Poll: Is “Data” Singular or Plural?

What's your take on this grammar conundrum?
We often have internal discussions (ahem) about whether "data" should be used as a singular or plural noun. For example, when writing or speaking, do you say, "The data is dirty," or "The data are dirty?"
I've seen both variations widely used, but I'm curious what our readers think. Share your take, please!
6 Responses »
Leave a Response







Entries(RSS)
Since "data" come from Latin, "datum" is the Latin singular form of the word "data".
According to the Collins dictionnary, the English word "data" is a plural noun, so "all the data are..." should be the correct form. ("datum" is not used that much anymore...).
Dont mix "data" with "information"
http://www.wsu.edu/~brians/errors/data.html
http://www.googlefight.com/index.php?lang=fr_FR&word1=%22all+data+is%22&word2=%22all+data+are%22
Oliver M. is technically correct, and if we were speaking Latin I would agree with the proscription. But we speak English where usage rules. The singular "datum" is so rare that its use could confuse some. The use of "data" as a singular is almost always a clipped form of "database" and not actually a use of "data" as singular. So I voted that "data" can be singular or plural.
Andi is thinking along the lines of our internal discussions. Yes, "datum" is technically the singular form. But how often do you hear that in everyday use? Perhaps the question should have better been phrased, "How do you USE data - as a singular or plural?" That is, as you personally write about data, how do you handle the verb immediately following the noun?
I treat the word 'data' in the same way as 'sheep' or 'fish'. I can talk about one data item or a data list so I believe the word can be used both ways. It just depends on the context.
Going with the thread here, I would tend to agree that datum as a singular and data as a plural is an archaic usage. Indeed, in my experience, those who make an issue of it tend to be folks whom are being pedantic for its own sake and not for any real issue of clarity. The way I almost exclusively see "data" being used is not in the singular or plural exactly but in the sense of being a mass noun, much like "sand". For most practical uses "data" ceases to be useful when it is only a single data point. This is where I suspect the pluralist crowd is coming from, that what we think of as data only takes on its form when there is more than one point in the set.
This is however consistent with the usage of a mass noun. A grain of sand is not "sand" in most peoples thinking. It is a speck, a fragment, maybe even a rock... You would not suggest that the grain of said is however -made- of sand. Similarly with data, most people would use the phrase "a data point" to refer to a single piece. The phrase "datum", while technically correct, is not typically used in this manner. Datum has come to more often to a different and (perhaps more importantly) independently useful meaning. Datum usually refers to a benchmark of some sort, the specific value that other data are measured against. If I say my house is 28 feet high virtually everyone reading that understands that I am not meaning it is that far above sea level (itself another important datum) but rather the top of the house is 28 feet above the ground that the house sits on. A piece of data is often itself only relevant to some other stated or implied datum (an assertion that some theoretical physicists enjoy taking to absurd lengths).

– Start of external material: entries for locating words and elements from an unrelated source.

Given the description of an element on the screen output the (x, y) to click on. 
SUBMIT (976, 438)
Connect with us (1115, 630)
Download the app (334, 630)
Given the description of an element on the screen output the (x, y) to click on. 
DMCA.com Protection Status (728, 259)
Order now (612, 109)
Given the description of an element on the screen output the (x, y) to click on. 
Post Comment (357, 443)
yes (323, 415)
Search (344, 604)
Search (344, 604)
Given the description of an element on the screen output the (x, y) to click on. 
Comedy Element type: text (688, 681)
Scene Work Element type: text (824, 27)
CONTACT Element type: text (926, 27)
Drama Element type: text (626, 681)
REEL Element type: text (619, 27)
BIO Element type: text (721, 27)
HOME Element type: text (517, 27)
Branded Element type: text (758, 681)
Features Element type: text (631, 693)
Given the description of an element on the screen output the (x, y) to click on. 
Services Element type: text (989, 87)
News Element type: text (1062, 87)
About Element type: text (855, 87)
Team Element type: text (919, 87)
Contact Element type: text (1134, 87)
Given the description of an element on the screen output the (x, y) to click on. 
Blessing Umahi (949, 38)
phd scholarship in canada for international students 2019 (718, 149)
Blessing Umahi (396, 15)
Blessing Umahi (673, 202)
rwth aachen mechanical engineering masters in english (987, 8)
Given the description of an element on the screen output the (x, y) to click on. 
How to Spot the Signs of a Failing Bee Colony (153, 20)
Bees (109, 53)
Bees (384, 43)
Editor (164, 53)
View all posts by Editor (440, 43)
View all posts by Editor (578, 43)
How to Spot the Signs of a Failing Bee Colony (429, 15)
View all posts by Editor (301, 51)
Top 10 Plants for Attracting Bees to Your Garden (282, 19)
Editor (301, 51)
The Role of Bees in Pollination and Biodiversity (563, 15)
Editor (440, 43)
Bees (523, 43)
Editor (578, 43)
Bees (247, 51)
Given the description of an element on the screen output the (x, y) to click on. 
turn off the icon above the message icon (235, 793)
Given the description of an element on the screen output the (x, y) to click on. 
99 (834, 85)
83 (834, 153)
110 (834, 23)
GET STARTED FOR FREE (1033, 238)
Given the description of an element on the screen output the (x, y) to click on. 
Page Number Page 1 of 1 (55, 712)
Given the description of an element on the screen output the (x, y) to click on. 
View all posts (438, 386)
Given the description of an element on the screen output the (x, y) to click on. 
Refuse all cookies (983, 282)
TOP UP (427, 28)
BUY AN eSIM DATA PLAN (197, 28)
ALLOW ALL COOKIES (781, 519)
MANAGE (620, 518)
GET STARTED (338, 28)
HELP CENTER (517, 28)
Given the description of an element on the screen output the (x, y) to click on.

On the other side, to speak of "various data" refers not to individual data points but carries a strong implication of being multiple data sets. Again, this is similar to "sand". To speak of the sands found on a given beach implies that there are various layers or regions of types of sand. To say there is only one sand found on a particular beach is to say that the sand is of a homogeneous nature; it is understood that it does not mean that there is a single solitary sand grain on the beach. If one said that "the only data available suggests that", the implication that the data is from a single or at least limited source.
So, since classifying data as a mass noun is consistent with actual usage, is well understood, is of increasing rather than decreasing clarity (albeit via nuance), and that the technically correct traditional usage (ie datum) is not encountered and has a separate useful meaning I strongly promote that it should be considered "standard" modern usage of the term.
Data is a collective noun. We don't say "that stack of chairs are heavy", and we shouldn't say "the data from that application are corrupt." It's so annoying to hear someone say "data is" -- it's ignorance of English grammar.